→ EXERCISE REQUIREMENTS
Exactly repeat all the records below, omitting the images they hold.

→ GIVEN ENTRIES
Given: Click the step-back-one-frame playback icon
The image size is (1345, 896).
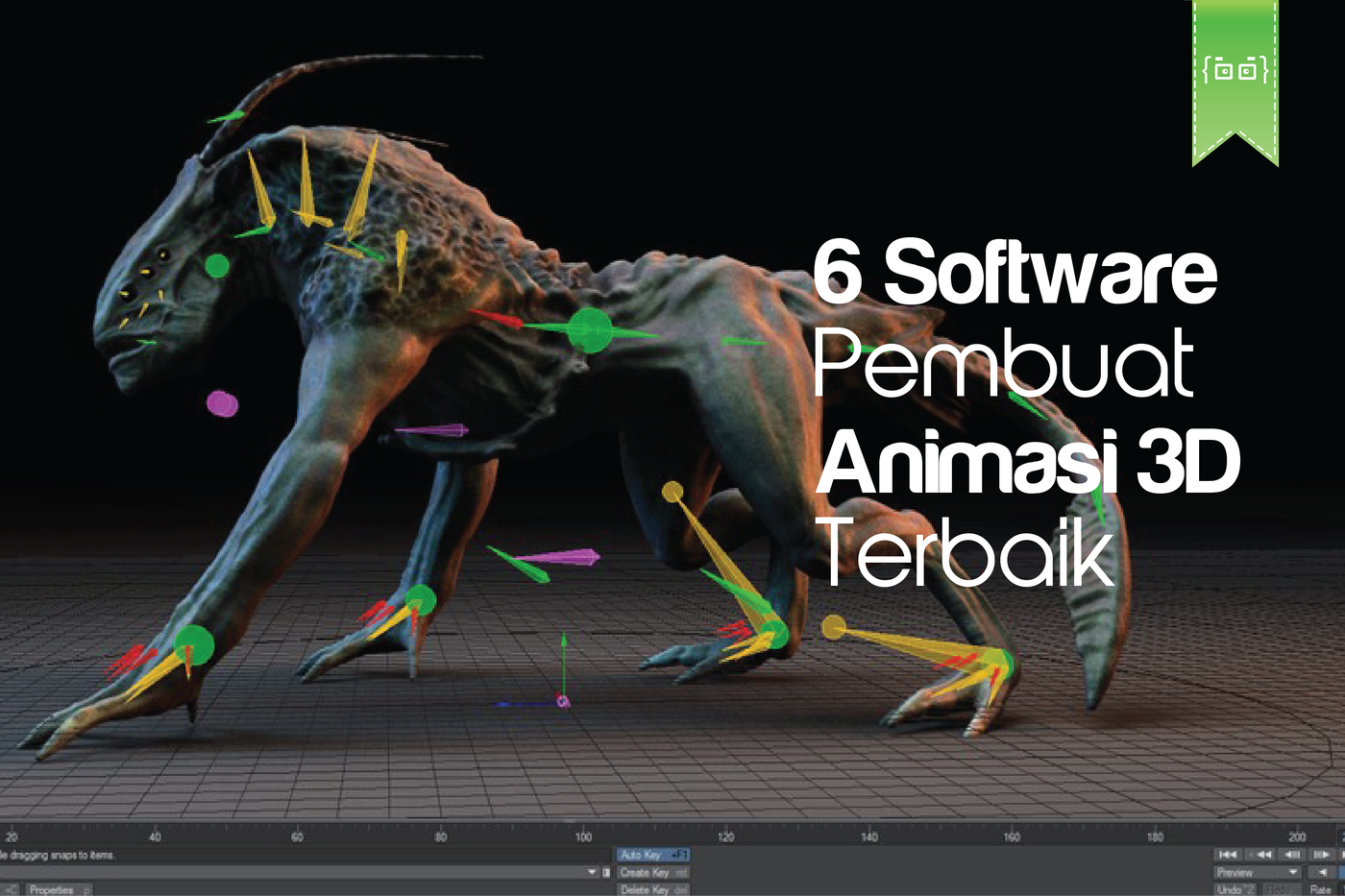Looking at the screenshot, I should [1291, 855].
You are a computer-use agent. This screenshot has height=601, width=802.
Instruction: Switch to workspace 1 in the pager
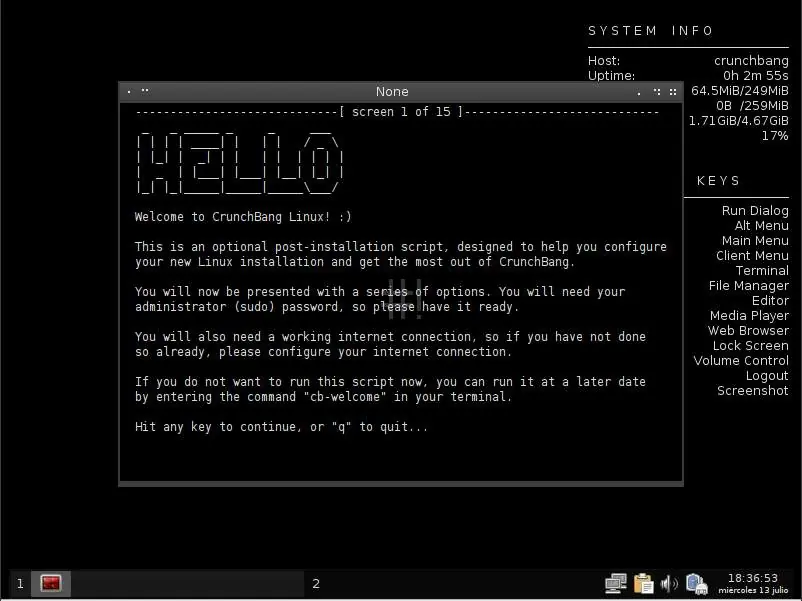click(20, 584)
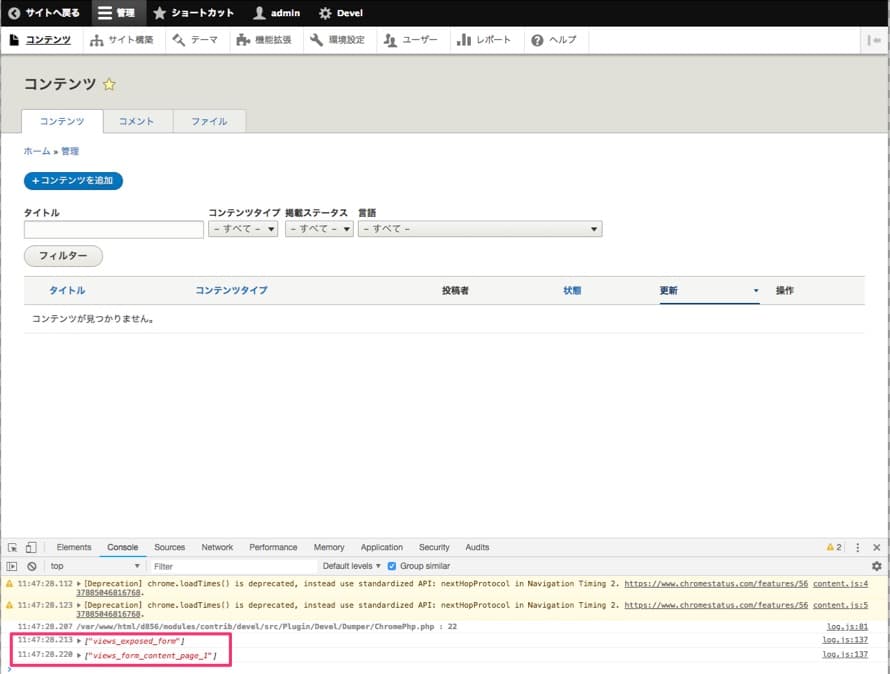Open the Network panel in DevTools

[217, 547]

→ RESULT OF THE EXERCISE
Given: Click the step-back-one-frame playback icon
The image size is (1345, 896).
Looking at the screenshot, I should [1291, 855].
You are a computer-use agent. This screenshot has height=601, width=802.
Instruction: Switch to workspace 1 in the pager
click(20, 584)
Open the Network panel in DevTools

[217, 547]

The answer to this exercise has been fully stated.